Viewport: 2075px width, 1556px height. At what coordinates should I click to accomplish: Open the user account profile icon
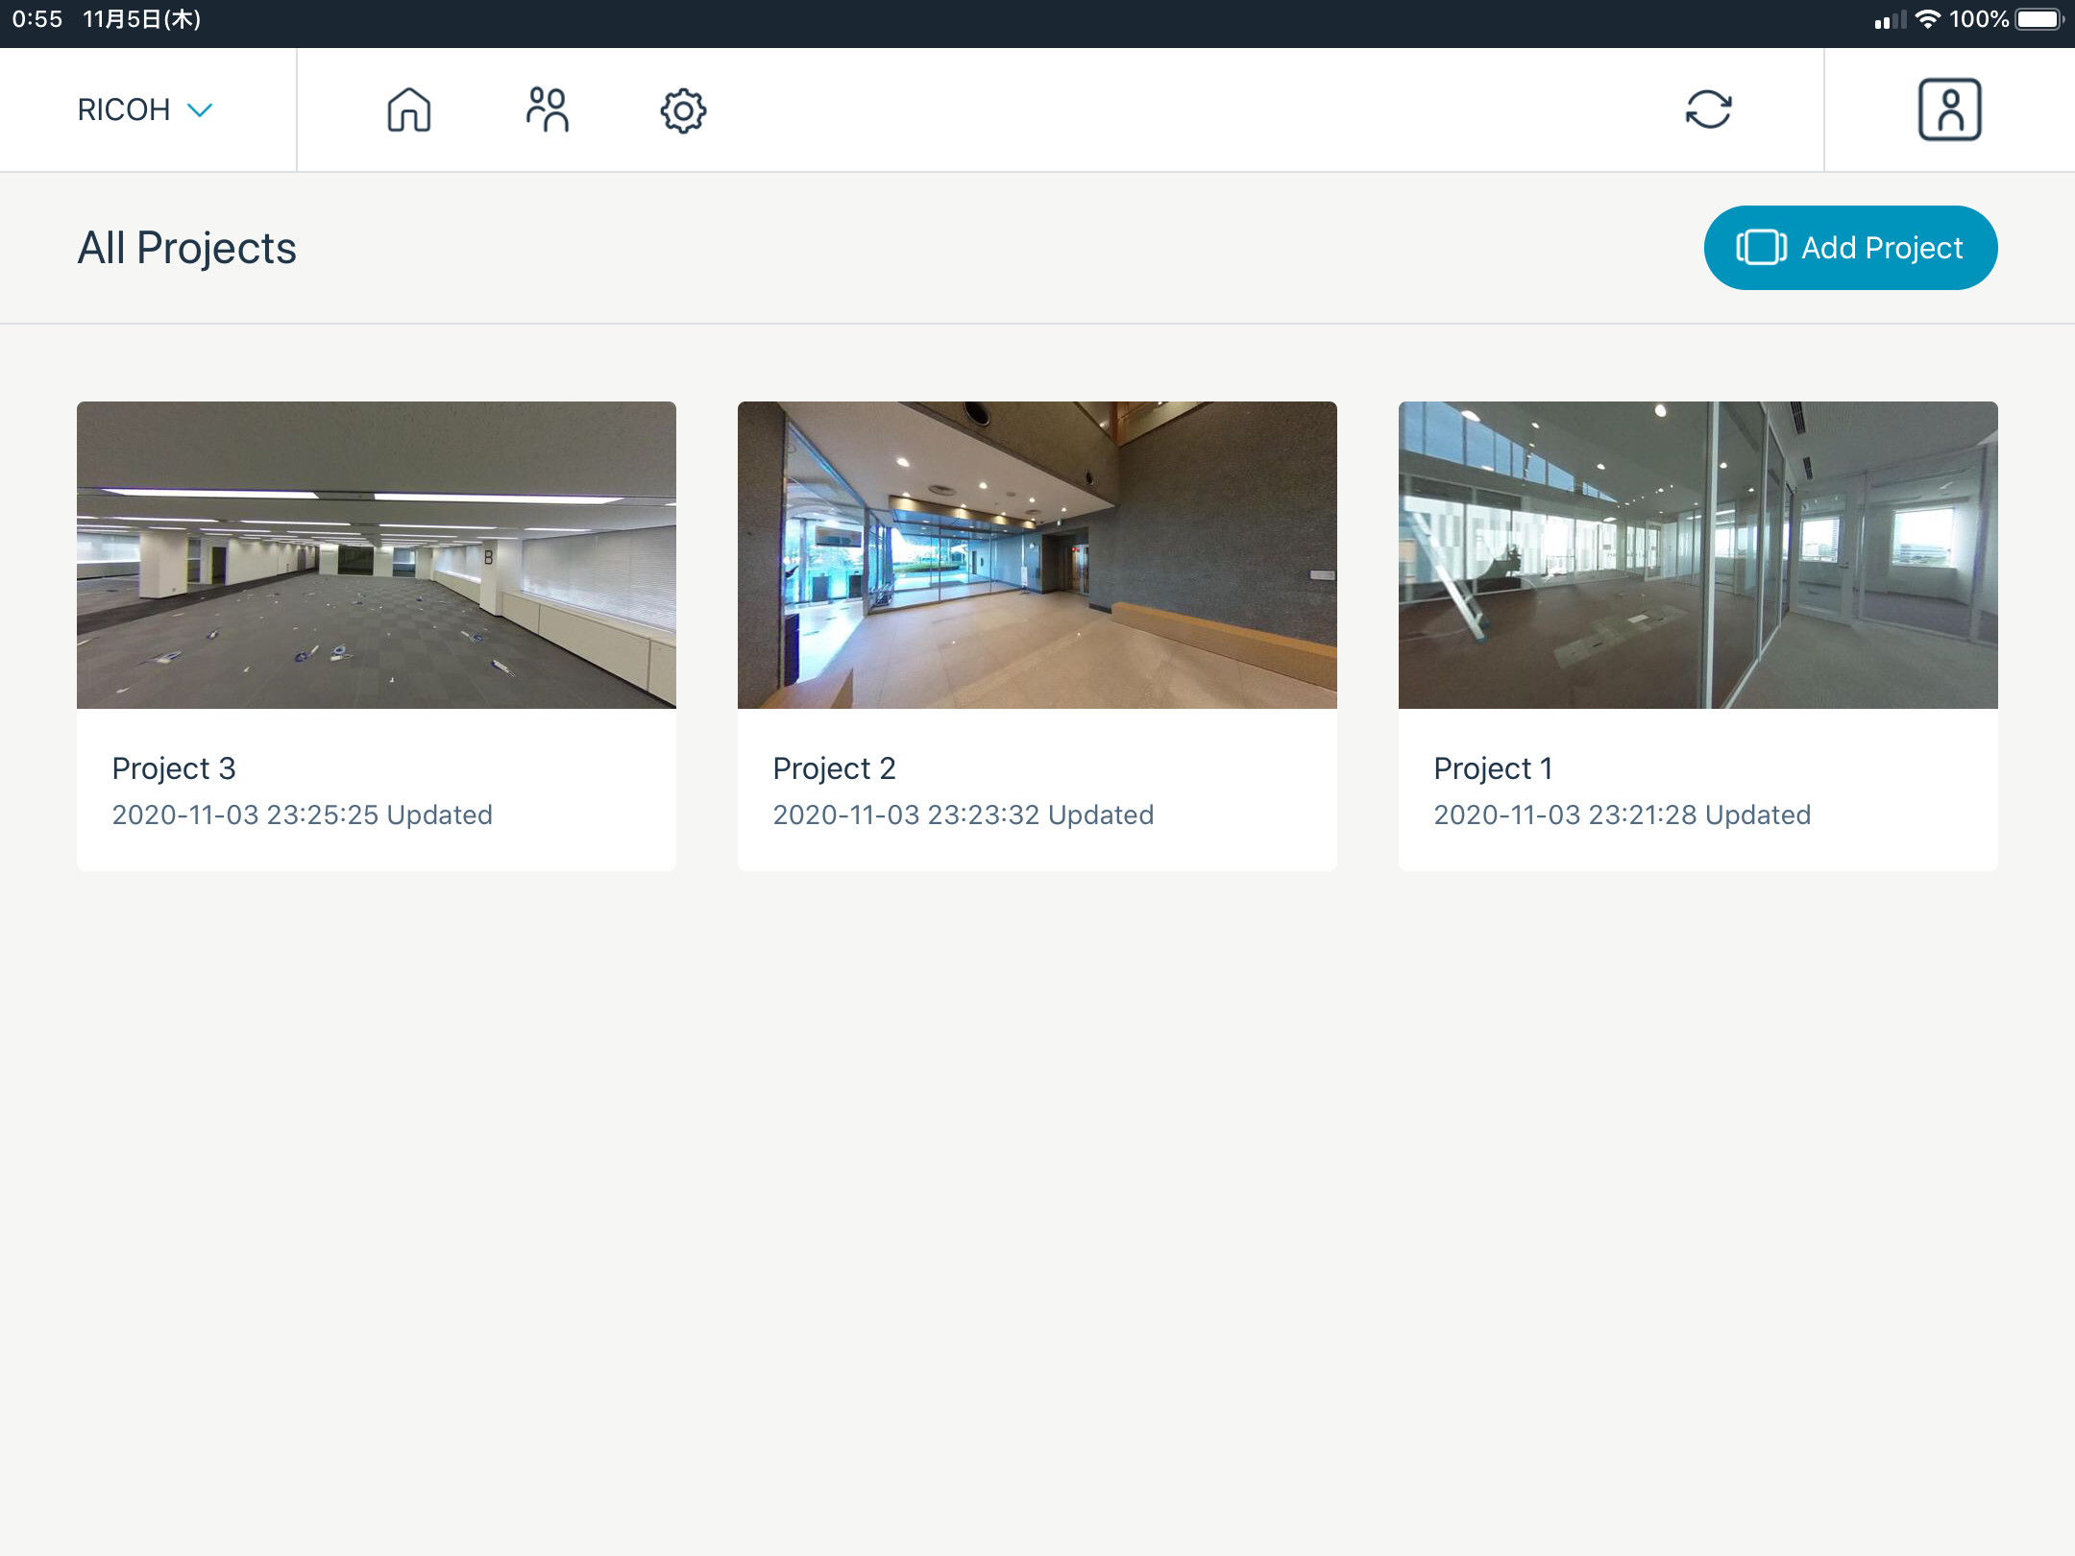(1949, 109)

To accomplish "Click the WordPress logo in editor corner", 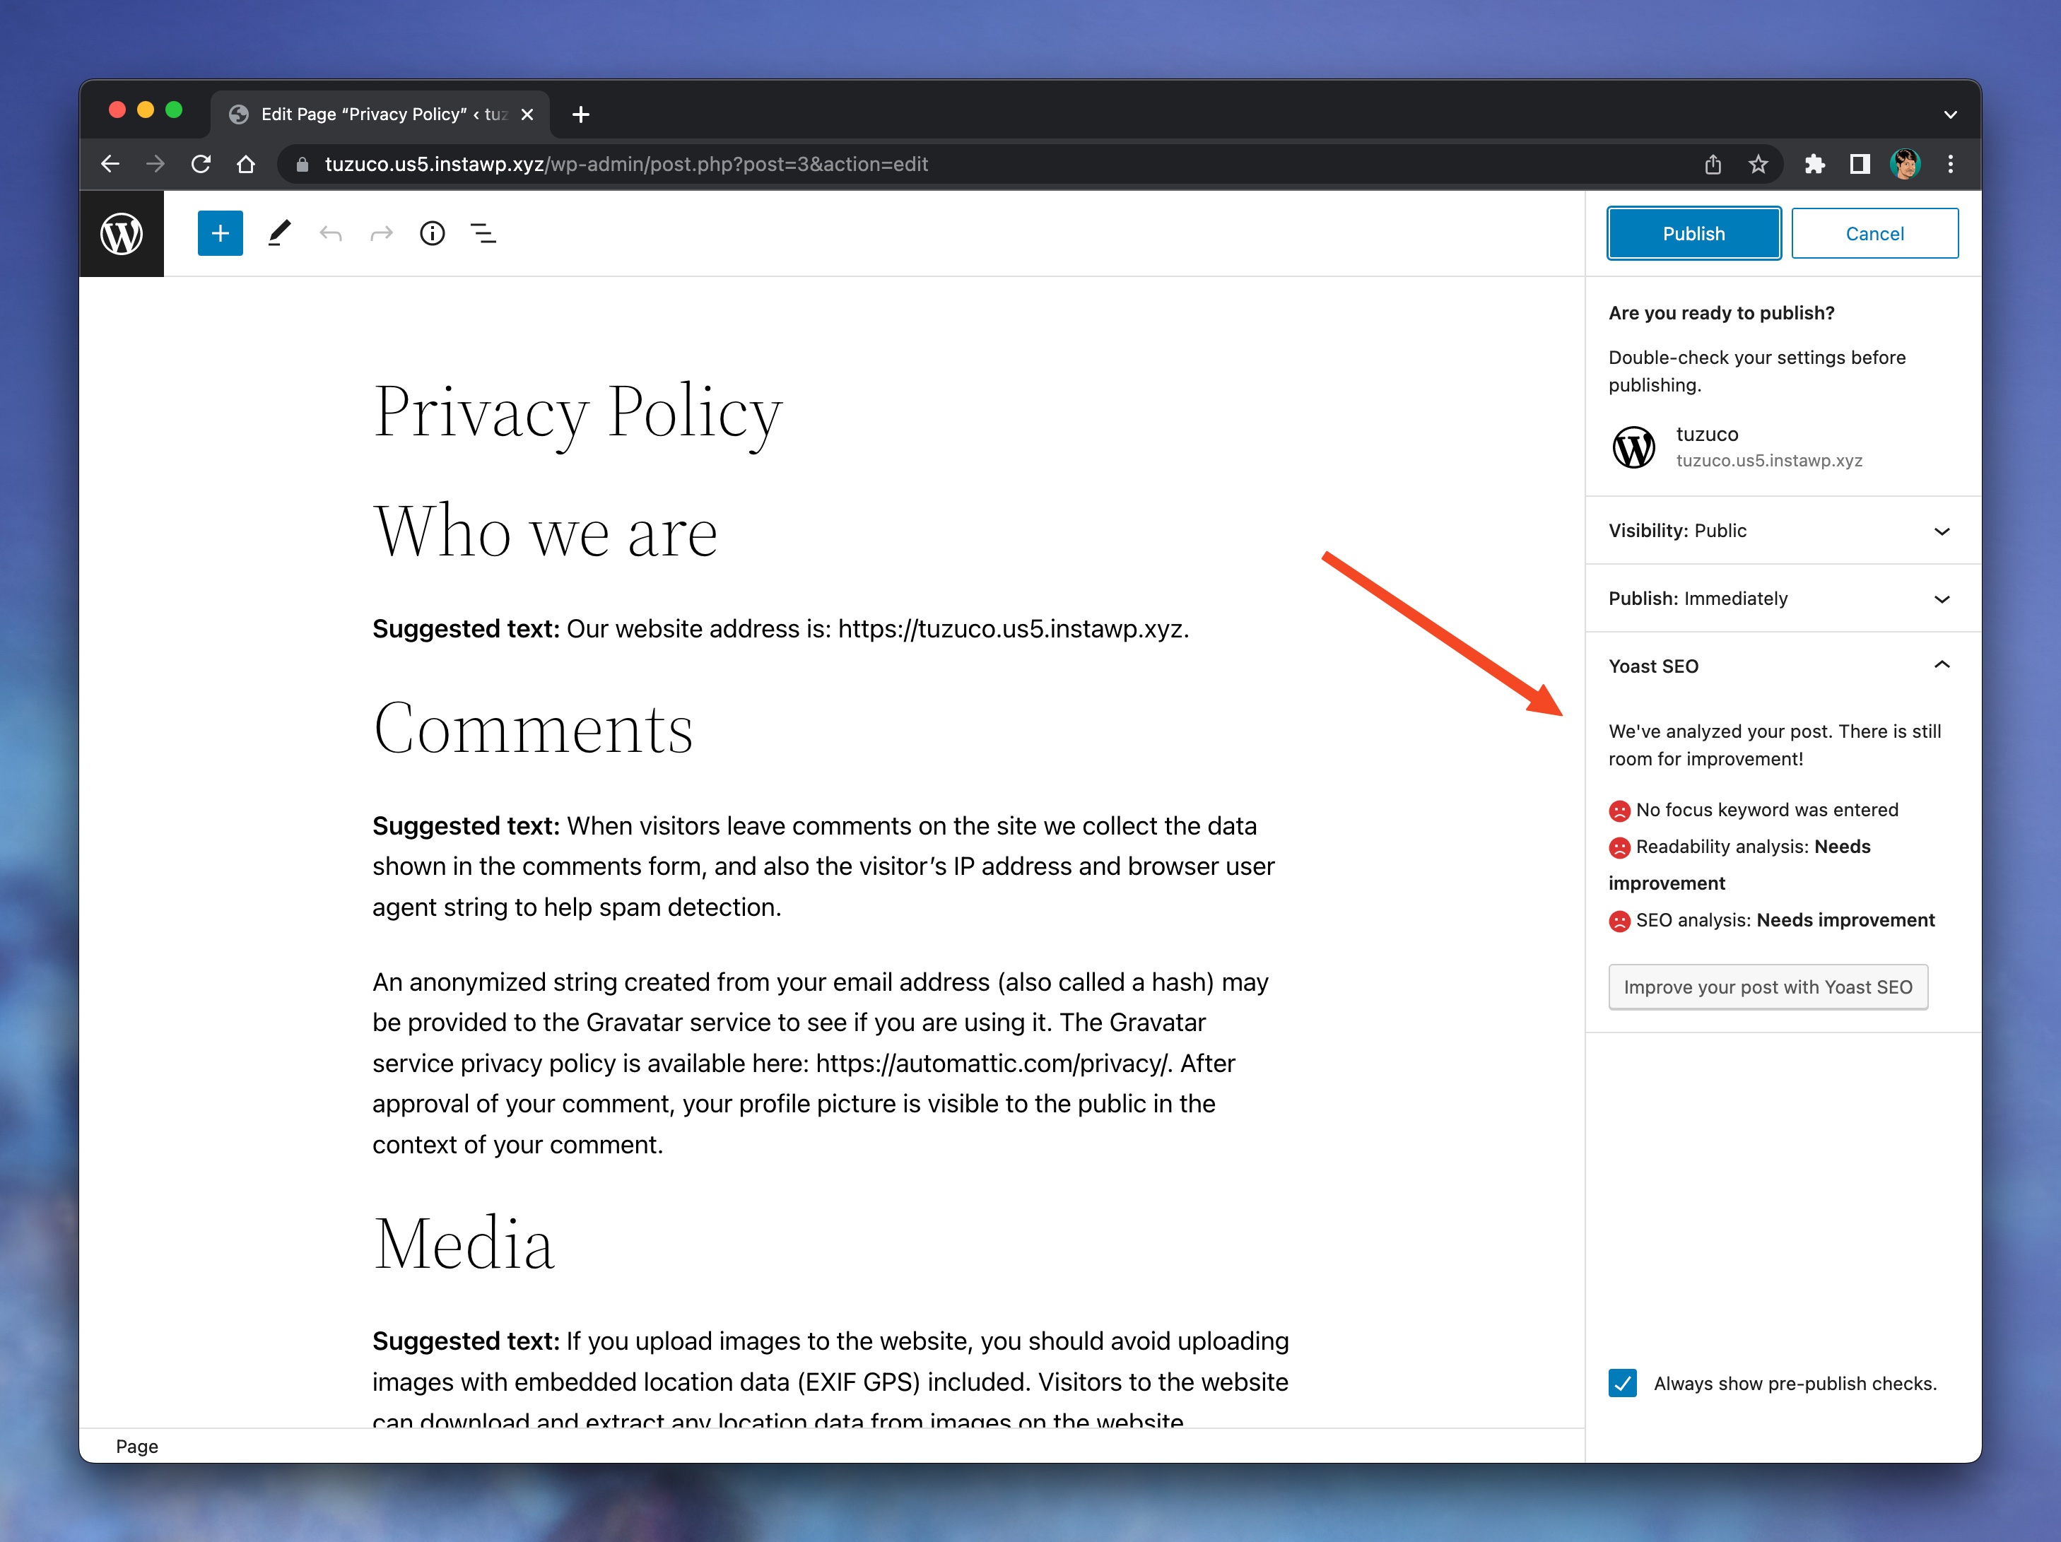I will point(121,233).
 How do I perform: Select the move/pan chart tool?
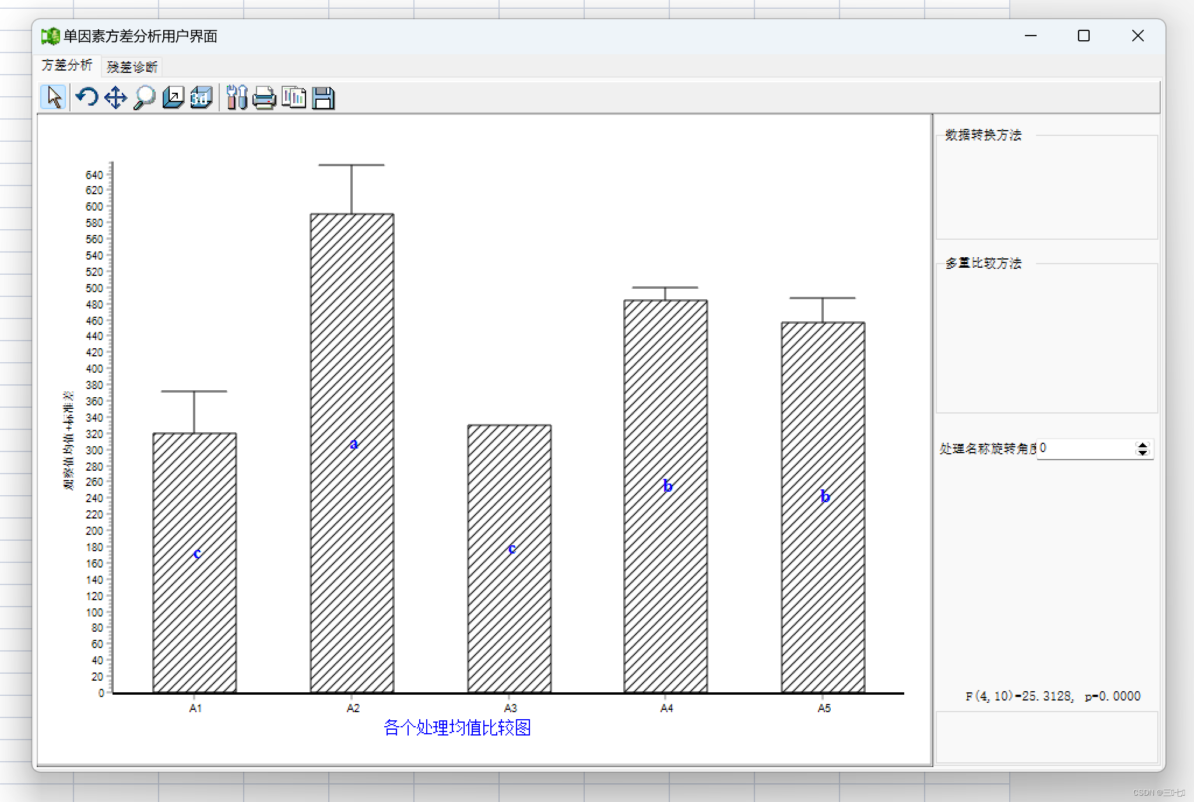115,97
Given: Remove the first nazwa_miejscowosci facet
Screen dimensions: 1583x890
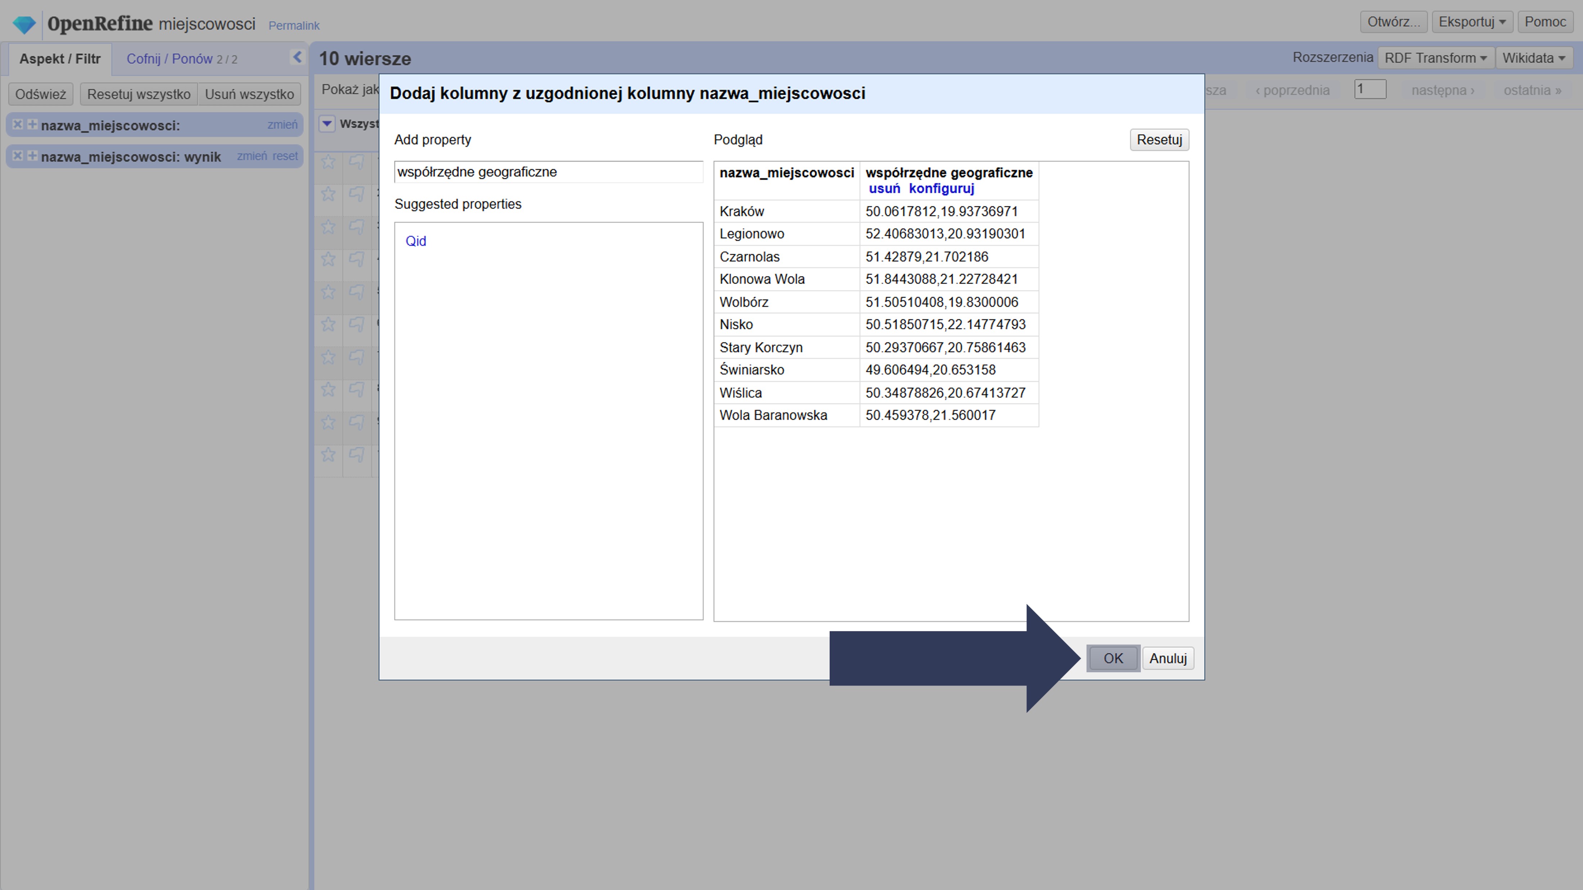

+---+

#### REQUIRED ACTION:
Restate, word for word, each line from the line containing "How do I perform: Select" through the end of the entries above; the pictures are not part of the copy.

#### EXPECTED ANSWER:
 How do I perform: Select the move/pan chart tool?
115,97
Given: Remove the first nazwa_miejscowosci facet
Screen dimensions: 1583x890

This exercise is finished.